Mais de 100 obras de Siron Franco ocupam a Vila Cultural Cora Coralina em nova exposição

Exposição em cartaz destaca a fase formativa de Siron Franco e propõe reflexão sobre política, memória e desigualdades sociais
Siron Franco
Cachorro Premiado, óleo sobre tela, 130x155, Siron Franco,1978 (Foto: Divulgação)
Siron Franco
Cachorro Premiado, óleo sobre tela, 130x155, Siron Franco,1978 (Foto: Divulgação)

Goiânia passa a receber, a partir de 6 de maio, a exposição “Expressões”, dedicada à obra de Siron Franco. Em cartaz até 6 de julho na Vila Cultural Cora Coralina, a mostra reúne mais de 100 trabalhos produzidos entre as décadas de 1960 e 1980, período decisivo na formação estética e política do artista.

Com forte carga expressionista, as obras evidenciam o olhar crítico de Siron sobre o contexto social brasileiro, traduzindo em imagens o desconforto diante de temas como repressão, desigualdade e violência. O recorte curatorial privilegia trabalhos que dialogam com episódios marcantes da história recente, como a ditadura militar e o acidente com o Césio-137 em Goiânia, este último representado em um ambiente imersivo que remete à cápsula do material radiológico.

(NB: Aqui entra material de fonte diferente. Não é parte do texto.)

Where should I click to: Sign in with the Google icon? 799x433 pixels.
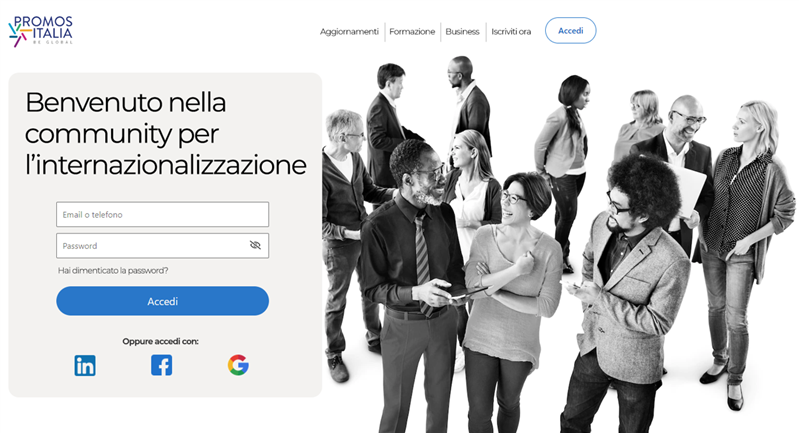click(238, 365)
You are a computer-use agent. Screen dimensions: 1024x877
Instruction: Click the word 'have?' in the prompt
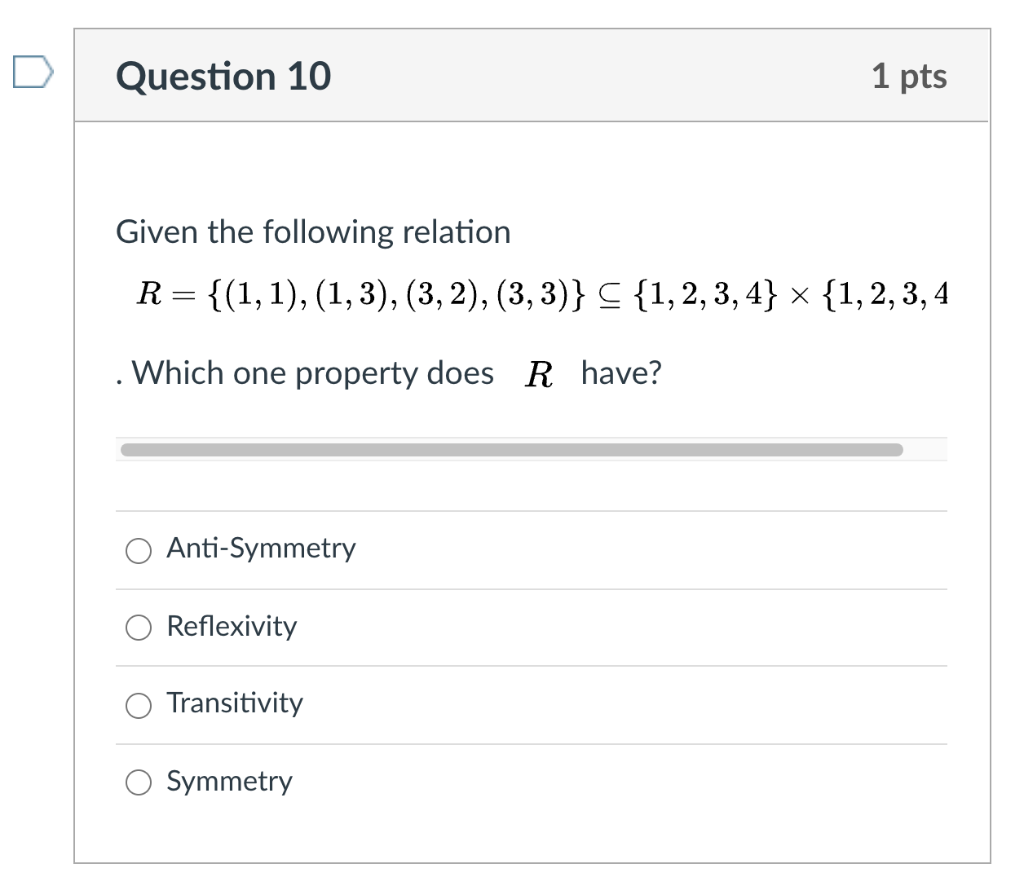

Outro destaque é a instalação dedicada ao feminicídio, composta por dezenas de Madonas produzidas pelo artista nas décadas de 1970 e 1980, em uma reflexão sobre violência de gênero e religiosidade. As obras revelam uma fase em que Siron Franco começa a ganhar projeção nacional e internacional.

A exposição se estrutura a partir da arte como ferramenta de leitura e intervenção no mundo, estabelecendo diálogos com questões como fome, desigualdade e resistência cultural. O percurso inclui ainda a instalação “Fome”, do artista e curador Aguinaldo Coelho.

Idealizador da mostra, Leopoldo Veiga Jardim destaca a força simbólica do conjunto apresentado. “Siron Franco não pinta apenas quadros, ele realiza verdadeiras biópsias do tecido social brasileiro. Expressões reúne o trauma da ditadura, o luto radioativo do Césio 137, as tensões do sincretismo religioso e a persistência da desigualdade contemporânea”, afirma.

Para o artista, a exposição propõe uma experiência formativa e provocadora. “A ideia é estimular reflexões sobre acontecimentos históricos que ainda reverberam na sociedade. É uma oportunidade de aproximar o público de obras que dialogam com a cultura, a identidade e a história goiana e brasileira”, diz Siron.

Nascido na cidade de Goiás em 1947, Siron Franco é pintor, escultor, desenhista, gravador, ilustrador e diretor de arte. Ao longo de sua carreira, acumulou importantes reconhecimentos, incluindo prêmios em bienais e salões nacionais e internacionais, consolidando-se como um dos nomes mais relevantes da arte contemporânea brasileira.